To the right is one of the most magical moves in the building: a long stair goes down to the main loan exhibition area in the basement (a double-vaulted space with structural warm red bricks exposed on the soffits of the shallow curves). The up flights from the entrance level lead to the garden and the curators' department. The stairs rise and descend in a thin top-lit slot, which is separated from the permanent gallery by a row of white square columns, so that otherwise enclosed space is given further dimensions by the verticality of the slot and by contact with the outside world offered by constantly changing light coming from above.

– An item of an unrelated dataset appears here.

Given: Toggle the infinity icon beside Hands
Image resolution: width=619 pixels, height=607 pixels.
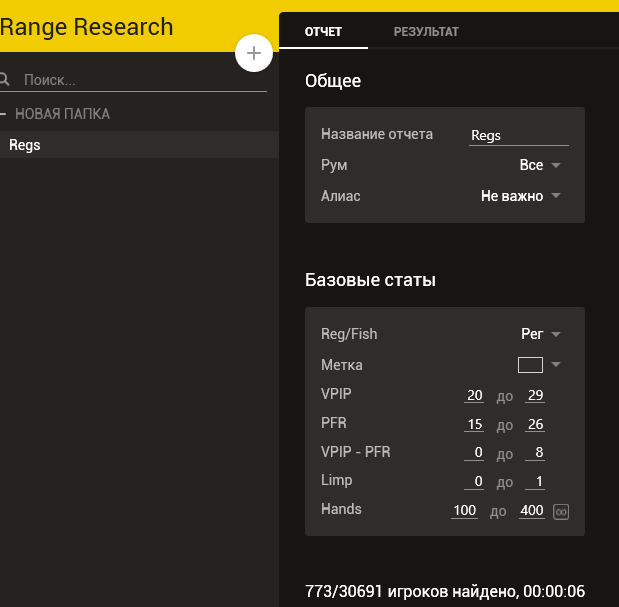Looking at the screenshot, I should pyautogui.click(x=561, y=512).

The garden over the gallery is an unexpected delight. The long stair leads you up to an arcade surrounding a space modelled in miniature on the Islamic patterns of Granada's Generalife, with geometric pools and central canal surrounded by greenery that will presumably become more robust and part of the building as it matures. The curator is probably the luckiest person in the building, for the office that the holder enjoys looks out down the axis of the rill and pools to the doors of the drum that lead to the balcony, off which opens the little library.

From this level, a few steps lead down to the first floor of the teaching wing. It must be admitted that the contrast between the garden and the drum with the double-banked corridor of teaching rooms is a bit bathetic. The second floor of the wing is similar to the first - workmanlike enough, but rather dull. But the upper two floors are much better; the offices need a shallower depth than the teaching rooms below, and this has allowed a roof-lit slot to penetrate both levels bringing light to the double-banked corridors.

The rest of the story is easily told. If you had turned left instead of going straight on at the entrance drum, you would have come to the communal areas of the ground floor (cafe and seminar rooms) linked in enfilade. The lecture theatre in the basement is usually reached down a rather unceremonial dog-leg stair. But it has a foyer that echoes the geometry of the drum above, and for special occasions, it can be linked to the lower level of the loan gallery to form an impressive formal academic suite.

As a whole, the Islamic Arts Centre creates a new sense of identity in the university, and sets a standard of building and placemaking which that organisation has desperately needed for many years. P.D.